Whether or not this is the case or there are other reasons, PHP became popular and a myriad of applications have been written in it. For the majority of people who just want an entry-level website with a simple blog or photo gallery, PHP is all they need so that's what the hosts promote. There should be nothing stopping you from using Perl (or anything else you choose) if you want.

At an enterprise level, I doubt you would find too much PHP in production (and please, no-one point at Facebook as a counter-example, I said enterprise level).

One of my colleagues recently interviewed some candidates for a job and one said they had very good Perl experience.

Since my colleague didn't know Perl, he asked me for a critique of some code written (off-site) by that potential hire, so I had a look and told him my concerns (the main one was that it originally had no comments and it's not like we gave them enough time).

However, the code works so I'm loathe to say no-go without some more input. Another concern is that this code basically looks exactly how I'd code it in C. It's been a while since I did Perl (and I didn't do a lot, I'm more a Python bod for quick scripts) but I seem to recall that it was a much more expressive language than what this guy used.

I'm looking for input from real Perl coders, and suggestions for how it could be improved (and why a Perl coder should know that method of improvement).

You can also wax lyrical about whether people who write one language in a totally different language should (or shouldn't be hired). I'm interested in your arguments but this question is primarily for a critique of the code.

The spec was to successfully process a CSV file as follows and output the individual fields:

User ID,Name , Level,Numeric ID
pax, Pax Morgan ,admin,0
gt,"  Turner, George" rubbish,user,1
ms,"Mark \"X-Men\" Spencer","guest user",2
ab,, "user","3"

The output was to be something like this (the potential hire's code actually output this):

User ID,Name , Level,Numeric ID:
   [User ID]
   [Name]
   [Level]
   [Numeric ID]
pax, Pax Morgan ,admin,0:
   [pax]
   [Pax Morgan]
   [admin]
   [0]
gt,"  Turner, George  " rubbish,user,1:
   [gt]
   [  Turner, George  ]
   [user]
   [1]
ms,"Mark \"X-Men\" Spencer","guest user",2:
   [ms]
   [Mark "X-Men" Spencer]
   [guest user]
   [2]
ab,, "user","3":
   [ab]
   []
   [user]
   [3]

Here is the code they submitted:

#!/usr/bin/perl

# Open file.

open (IN, "qq.in") || die "Cannot open qq.in";

# Process every line.

while (<IN>) {
    chomp;
    $line = $_;
    print "$line:\n";

    # Process every field in line.

    while ($line ne "") {
        # Skip spaces and start with empty field.

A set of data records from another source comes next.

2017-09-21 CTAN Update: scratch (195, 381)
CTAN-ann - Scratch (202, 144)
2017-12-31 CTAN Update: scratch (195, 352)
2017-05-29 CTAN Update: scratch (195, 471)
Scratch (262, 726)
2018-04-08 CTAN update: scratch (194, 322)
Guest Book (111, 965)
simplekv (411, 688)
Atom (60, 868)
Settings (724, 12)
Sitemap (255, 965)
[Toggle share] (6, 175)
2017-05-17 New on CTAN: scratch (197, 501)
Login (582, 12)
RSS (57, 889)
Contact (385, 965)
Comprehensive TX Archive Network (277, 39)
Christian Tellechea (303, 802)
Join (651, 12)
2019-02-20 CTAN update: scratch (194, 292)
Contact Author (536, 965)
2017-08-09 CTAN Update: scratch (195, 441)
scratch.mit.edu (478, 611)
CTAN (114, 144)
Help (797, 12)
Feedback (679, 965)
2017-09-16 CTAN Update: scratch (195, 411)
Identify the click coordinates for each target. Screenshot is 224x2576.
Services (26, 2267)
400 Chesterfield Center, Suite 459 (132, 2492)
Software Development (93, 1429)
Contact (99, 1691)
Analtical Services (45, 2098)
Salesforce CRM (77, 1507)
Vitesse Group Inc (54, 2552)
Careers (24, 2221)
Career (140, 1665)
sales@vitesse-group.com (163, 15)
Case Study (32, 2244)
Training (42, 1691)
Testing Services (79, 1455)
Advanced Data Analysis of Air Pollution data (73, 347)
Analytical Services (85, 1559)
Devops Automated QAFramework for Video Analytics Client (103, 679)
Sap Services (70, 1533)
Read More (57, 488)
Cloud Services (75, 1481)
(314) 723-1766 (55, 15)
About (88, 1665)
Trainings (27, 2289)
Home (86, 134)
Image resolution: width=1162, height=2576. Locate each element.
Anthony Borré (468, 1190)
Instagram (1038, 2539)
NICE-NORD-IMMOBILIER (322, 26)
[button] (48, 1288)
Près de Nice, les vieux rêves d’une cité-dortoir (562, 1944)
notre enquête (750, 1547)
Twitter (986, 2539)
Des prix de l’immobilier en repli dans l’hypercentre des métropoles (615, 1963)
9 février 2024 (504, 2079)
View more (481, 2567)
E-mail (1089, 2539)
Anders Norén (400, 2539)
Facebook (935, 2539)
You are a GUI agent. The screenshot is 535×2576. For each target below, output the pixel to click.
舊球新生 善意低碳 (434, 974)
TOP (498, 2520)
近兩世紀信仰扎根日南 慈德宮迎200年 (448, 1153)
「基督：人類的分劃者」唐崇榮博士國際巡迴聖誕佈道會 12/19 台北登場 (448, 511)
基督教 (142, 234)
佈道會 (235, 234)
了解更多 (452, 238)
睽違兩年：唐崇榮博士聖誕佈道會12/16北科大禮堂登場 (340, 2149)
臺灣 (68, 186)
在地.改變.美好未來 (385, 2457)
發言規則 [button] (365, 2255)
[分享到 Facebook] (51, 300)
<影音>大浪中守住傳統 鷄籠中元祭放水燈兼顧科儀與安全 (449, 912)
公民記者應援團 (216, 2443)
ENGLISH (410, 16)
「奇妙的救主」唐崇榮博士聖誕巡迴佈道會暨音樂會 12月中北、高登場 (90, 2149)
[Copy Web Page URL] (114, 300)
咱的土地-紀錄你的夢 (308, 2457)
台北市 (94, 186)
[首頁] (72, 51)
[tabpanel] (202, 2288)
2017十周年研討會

        if (substr ($line,0,1) eq " ") {
            $line = substr ($line,1);
            next;
        }

        $field = "";
        $minlen = 0;

        # Detect quoted field or otherwise.

        if (substr ($line,0,1) eq "\"") {
            $line = substr ($line,1);
            $pastquote = 0;
            while ($line ne "") {
                # Special handling for quotes (\\ and \").

                if (length ($line) >= 2) {
                    if (substr ($line,0,2) eq "\\\"") {
                        $field = $field . "\"";
                        $line = substr ($line,2);
                        next;
                    }
                    if (substr ($line,0,2) eq "\\\\") {
                        $field = $field . "\\";
                        $line = substr ($line,2);
                        next;
                    }
                }

                # Detect closing quote.

                if (($pastquote == 0) && (substr ($line,0,1) eq "\"")) {
                    $pastquote = 1;
                    $line = substr ($line,1);
                    $minlen = length ($field);
                    next;
                }

                # Only worry about comma if past closing quote.

                if (($pastquote == 1) && (substr ($line,0,1) eq ",")) {
                    $line = substr ($line,1);
                    last;
                }
                $field = $field . substr ($line,0,1);
                $line = substr ($line,1);
            }
        } else {
            while ($line ne "") {
                if (substr ($line,0,1) eq ",") {
                    $line = substr ($line,1);
                    last;
                }
                if ($pastquote == 0) {
                    $field = $field . substr ($line,0,1);
                }
                $line = substr ($line,1);
            }
        }

        # Strip trailing space.

        while ($field ne "") {
            if (length ($field) == $minlen) {
                last;
            }
            if (substr ($field,length ($field)-1,1) eq " ") {
                $field = substr ($field,0, length ($field)-1);
                next;
            }
            last;
        }

        print "   [$field]\n";
    }
}
close (IN);

I would argue writing C in Perl is a much better situation than writing Perl in C. As is often brought up on the SO podcast, understanding C is a virtue that not all developers (even some good ones) have nowadays. Hire them and buy a copy of Perl Best Practices for them and you will be set. After best practices a copy of Intermediate Perl and they could work out.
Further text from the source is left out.